The 2014 Silverado and GMC Sierra – two of the most important model rollouts for GM since its 2009 bankruptcy and U.S. government bailout – began appearing en masse in dealer showrooms in the past quarter. GM SUVs and trucks account for more than half of the company’s total earnings.

“With GM we know they’re having some challenges in the sedan segment,” said Alec Gutierrez, senior market analyst for automotive valuation company Kelley Blue Book. “The Malibu was down, and there was some pretty heavy incentives spent on it. Sales were down for the Impala, but transaction prices in the last month were up with the new ’14 model. Cruze did pretty well and Sonic did well, but those aren’t exactly high profits getters.”

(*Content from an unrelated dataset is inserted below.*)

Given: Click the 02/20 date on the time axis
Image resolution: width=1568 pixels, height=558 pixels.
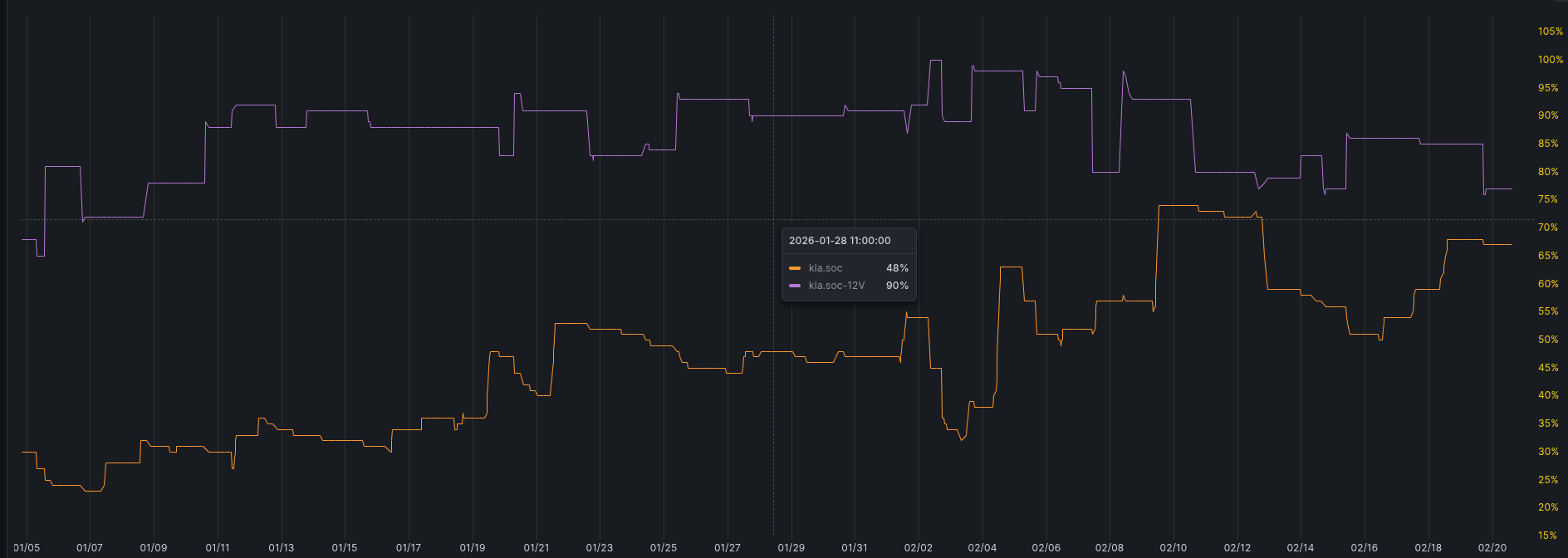Looking at the screenshot, I should (1492, 548).
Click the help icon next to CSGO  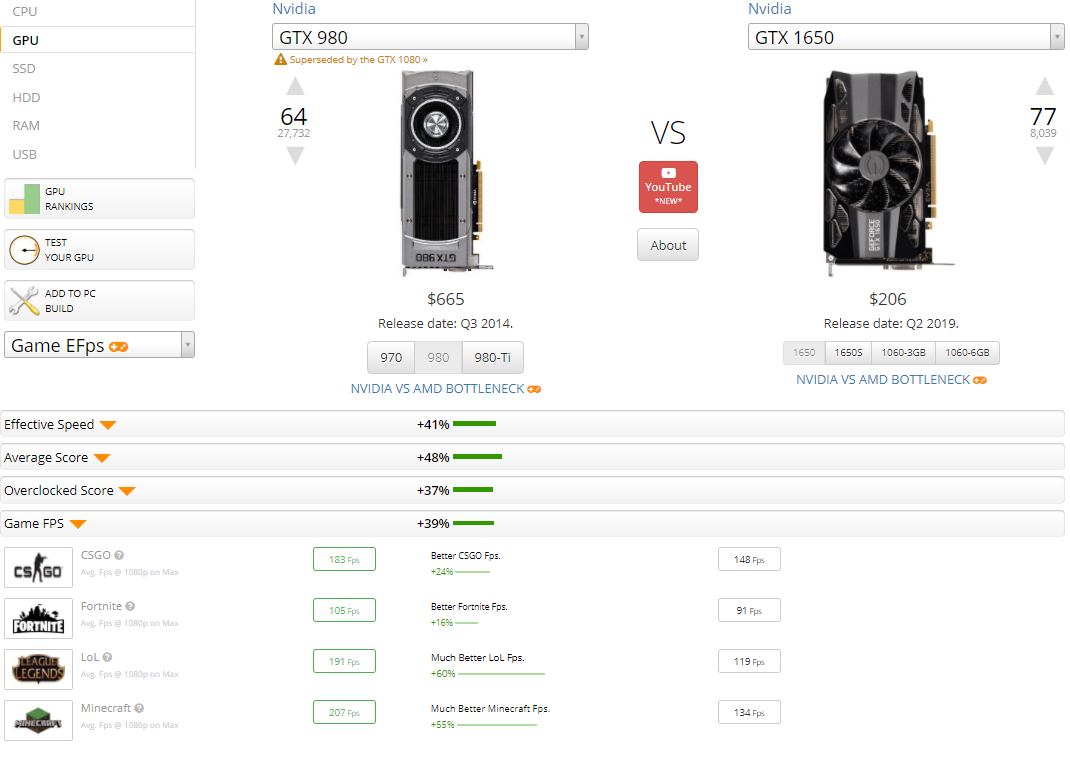(x=119, y=555)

In the past quarter GM saw its reopened plant in Jakarta, Indonesia, rolling out its Chevrolet Spin – a people carrier with three rows of seats – into showrooms as it starts to take more seriously challenging the Japanese dominance of Southeast Asia’s largest auto market.

GM financing subsidiary General Motors Financial Co. Inc. also completed in the past quarter its acquisition of Detroit-based Ally Financial Inc. The $2.6 billion sale, first announced in November, will greatly expand the company’s global auto financing services in Europe and Latina America. GM is amid an aggressive overhaul of its U.S. product line that will continue through 2016.

According to an industry forecast from Bank of America Merrill Lynch, GM will replace nearly a fourth of its sales volume with fresh models, focusing its $37 billion in cash toward introducing new models away from buying back shares or paying dividends.